If you throw in home education and extracurricular activities, you get an even busier life.

And if you are also trying to set up a home business or establish yourself as a freelancer? While it may seem (and is often true) that working from home is a family friendly option, enabling parents to still be there to take care of their kids and save time and money on commute, it does come with challenges of its own.

Many work-at-home parents still have hired childcare, which basically makes it no different from any other job – they do have set office hours, it’s just that their office happens to be right where they live. But if you, like me, choose to work from home so that you don’t need to hand your children over to anyone else, your hours become very fluid. You may find yourself locked up in the upstairs bathroom having a video call with a client because that’s the only place where you can be sure of privacy and you really, desperately need those three minutes right NOW.

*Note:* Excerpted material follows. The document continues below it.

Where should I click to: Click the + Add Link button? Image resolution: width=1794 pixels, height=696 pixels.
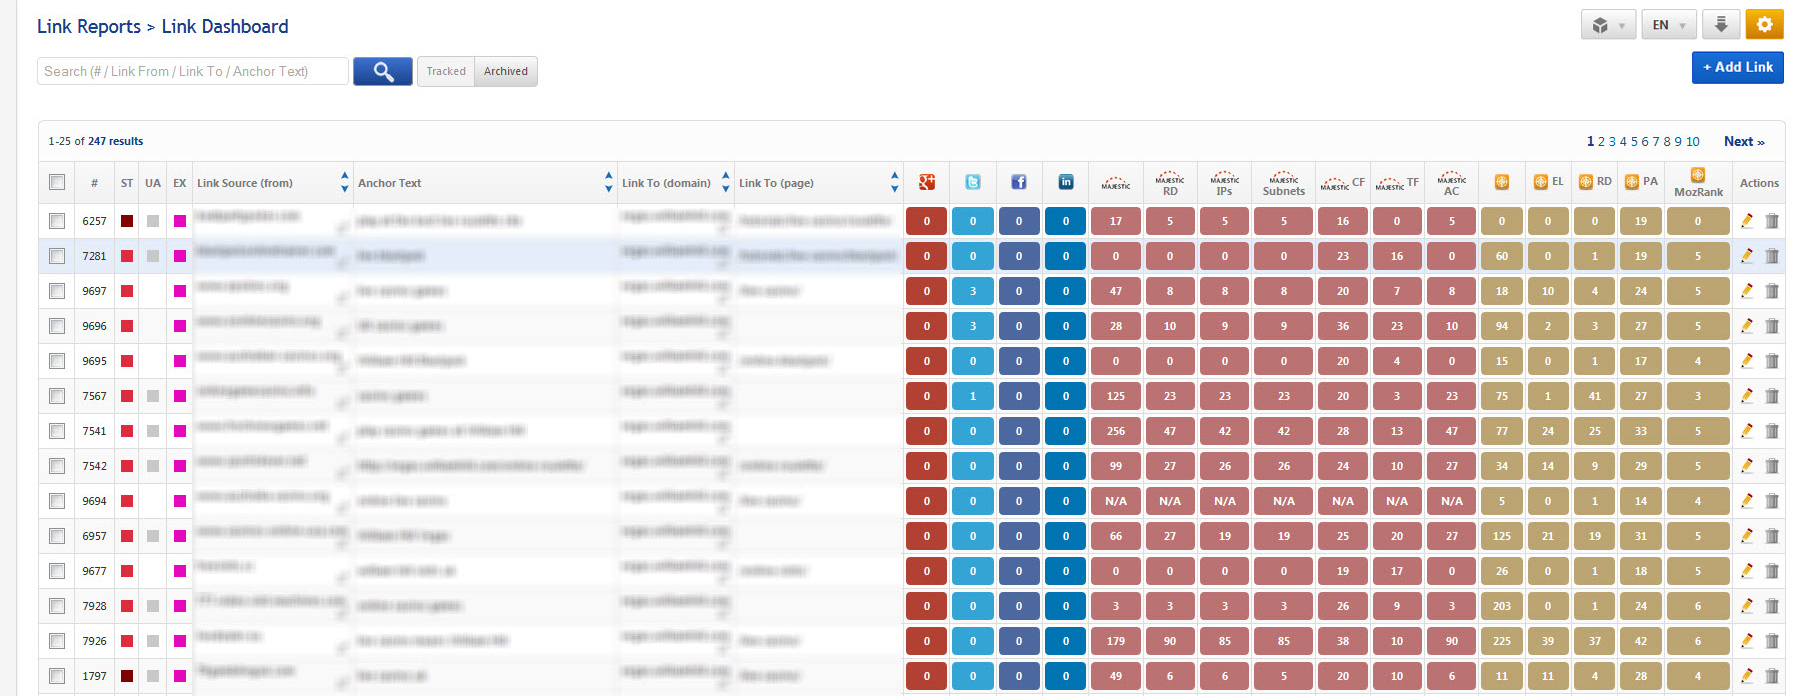click(1737, 67)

It may seem extremely difficult, next to impossible, to find time when you seemingly don’t have any, and I’ve had to become very disciplined. I don’t remember the last time I have watched a movie. I only read for pleasure on Shabbat (as a copyeditor, I basically read for a living during the week). My friends (the ones I have left) often complain that I don’t return calls. I often get up early and go to bed late, and I still have to struggle with guilt for having to do some things during the day when my children are awake and need me.

I have implemented early bedtime, even for Shira who will soon be 11, and have also gotten my kids used to the idea that I’m not always available for whatever it is. We have a home office, but I don’t use it because I can’t leave little ones unsupervised during the day. So if I do have work to complete during daytime hours, I settle with my laptop in the living room and my children know that I’m there for any emergency, but not for fixing sandwiches, reading stories or helping them make beaded bracelets – not for the next hour or two, anyway.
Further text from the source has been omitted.